Un autre chèque s’il est réélu: Legault accusé de vouloir «acheter» l’élection

QUÉBEC — Le premier ministre et chef de la Coalition avenir Québec (CAQ) François Legault tente «d’acheter» la prochaine élection, ont dénoncé en choeur les partis d’opposition.

M. Legault a promis mardi d’envoyer aux Québécois un autre chèque pour contrer la hausse du coût de la vie, mais seulement si la CAQ est réélue le 3 octobre prochain.

En point de presse mercredi, le député péquiste Pascal Bérubé a déclaré qu’il n’avait jamais vu une chose pareille en 25 ans d’engagement politique.

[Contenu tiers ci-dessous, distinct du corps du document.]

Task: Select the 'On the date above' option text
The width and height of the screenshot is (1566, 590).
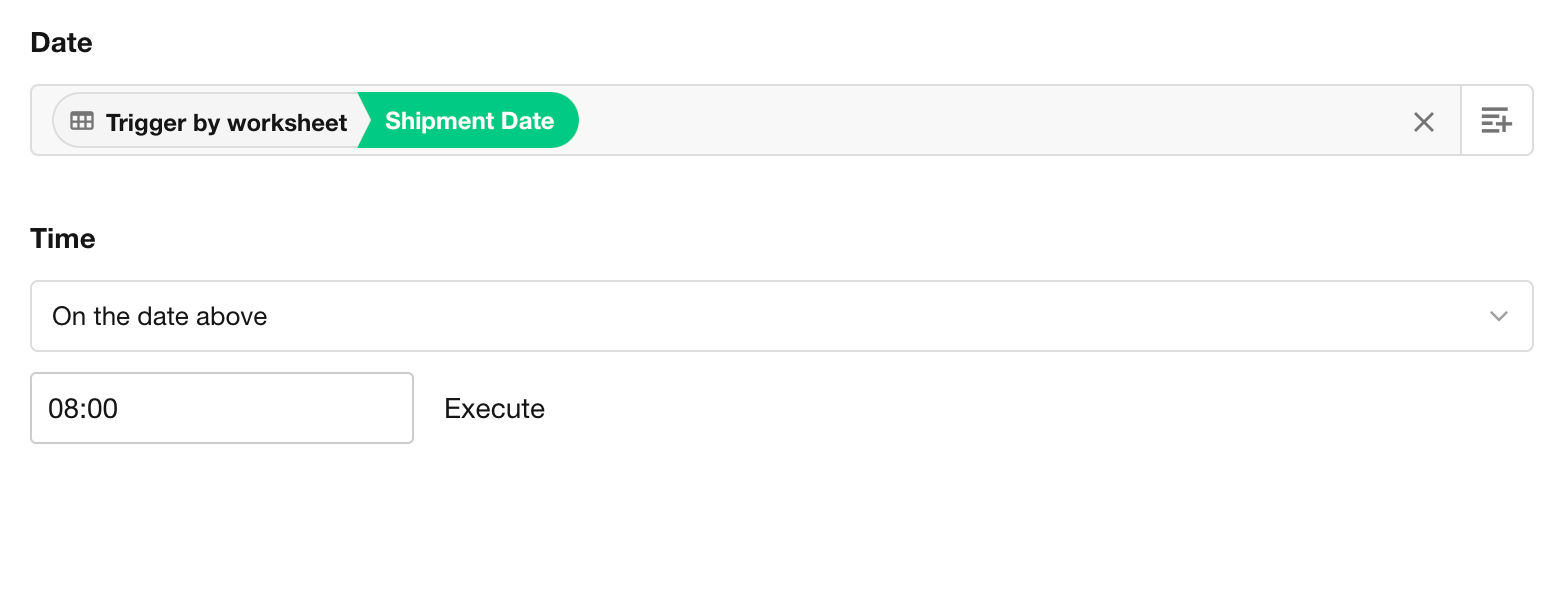Action: pos(160,316)
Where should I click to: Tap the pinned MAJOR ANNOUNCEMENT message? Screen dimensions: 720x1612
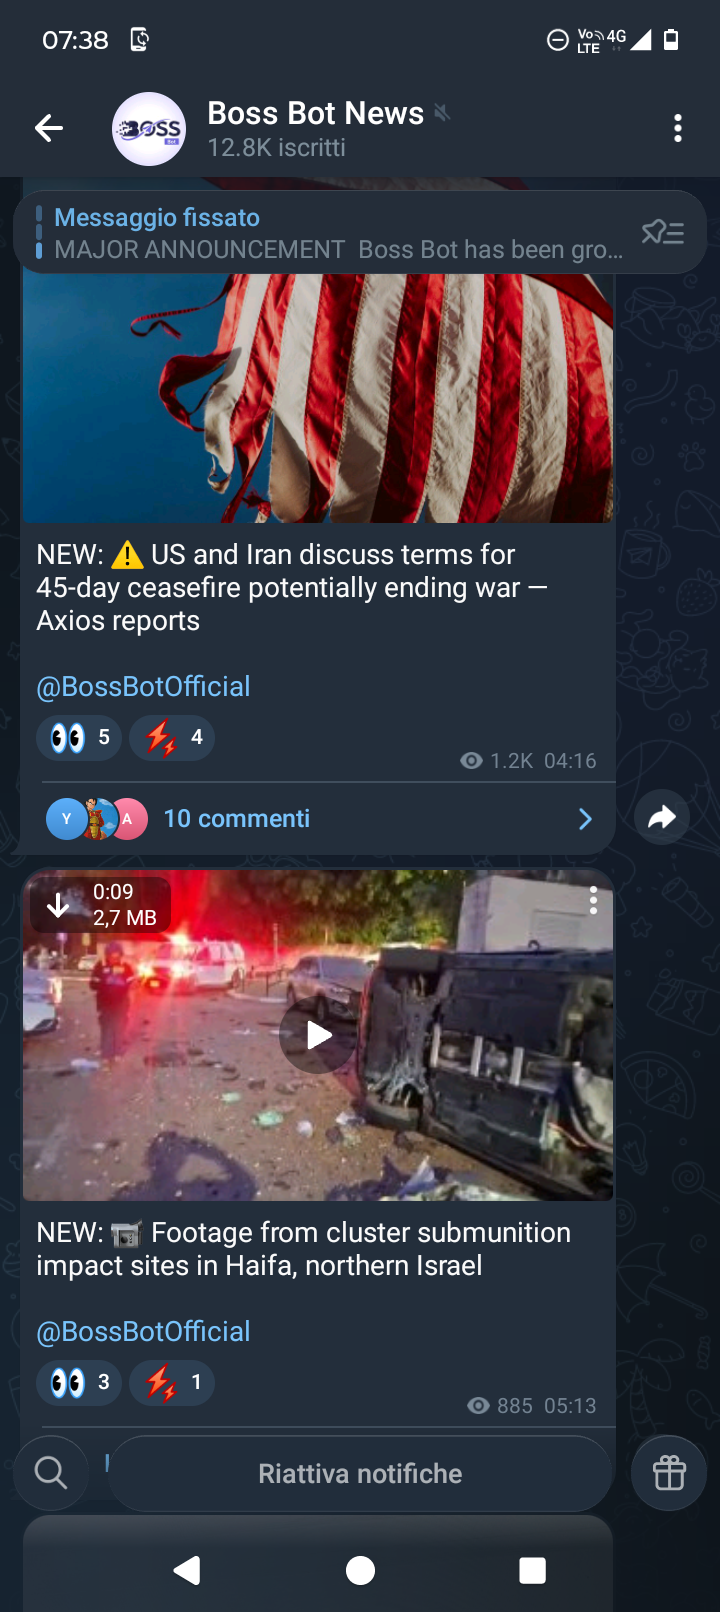(330, 233)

«Votez CAQ, recevez plus tard. C’est épouvantable. (…) Est-ce qu’on veut acheter les Québécois?» a-t-il demandé.

«On ne peut pas dire aux Québécois qui souffrent: « On sait que vous souffrez, mais il va falloir nous élire pour avoir accès à de l’argent ». Ce n’est pas correct.»

En promettant un autre chèque après l’élection, la CAQ s’achète «tout à fait» des votes, a renchéri le député libéral Marc Tanguay.

Selon lui, François Legault est le «digne successeur» de Maurice Duplessis. Il a rappelé que vers la fin des années 1940, l’Union nationale avait utilisé le slogan «Duplessis donne à sa province». 

«Le 22 mars dernier, 500 $ donné par François Legault. Duplessis donne à sa province. En vertu de la prochaine élection, il promet peut-être un autre 500 $. Duplessis donne à sa province.

«Au-delà du 500 $, qu’il nous parle donc de sa stratégie, qui est inexistante, pour la pénurie de logements, de places en services de garde, l’accès à un médecin de famille», a lancé M. Tanguay.

M. Legault gère la crise du coût de la vie comme on gère les nids-de-poule au Québec, a asséné de son côté le chef parlementaire de Québec solidaire (QS), Gabriel Nadeau-Dubois.

«Il « patche » les nids-de-poule, il envoie un chèque, et six mois plus tard, il se surprend que ça n’a pas fonctionné, il « repatche » le nid-de-poule avec un autre chèque. 

«Si la crise d’inflation dure deux ou trois ans, qu’est-ce que va faire François Legault? Envoyer des chèques à chaque trois mois? Ça ne tient juste pas la route, c’est un manque de vision total», a-t-il déploré.

Son parti dit proposer des solutions «structurantes», notamment l’augmentation du salaire minimum, et le contrôle des prix des loyers et des maisons.

Stratégie responsable, dit LeBel

Au contraire, la stratégie déployée par le gouvernement est «responsable», a rétorqué en mêlée de presse la présidente du Conseil du trésor, Sonia LeBel.

«C’est prendre acte d’une situation qui est réelle et offrir des (solutions)», a-t-elle soutenu. 

«On a donné 500 $ qui avaient été calculés sur une base pour être capable de rencontrer le panier de services pendant un certain temps. Force est de constater que si la tendance se maintient, il va falloir agir à nouveau.»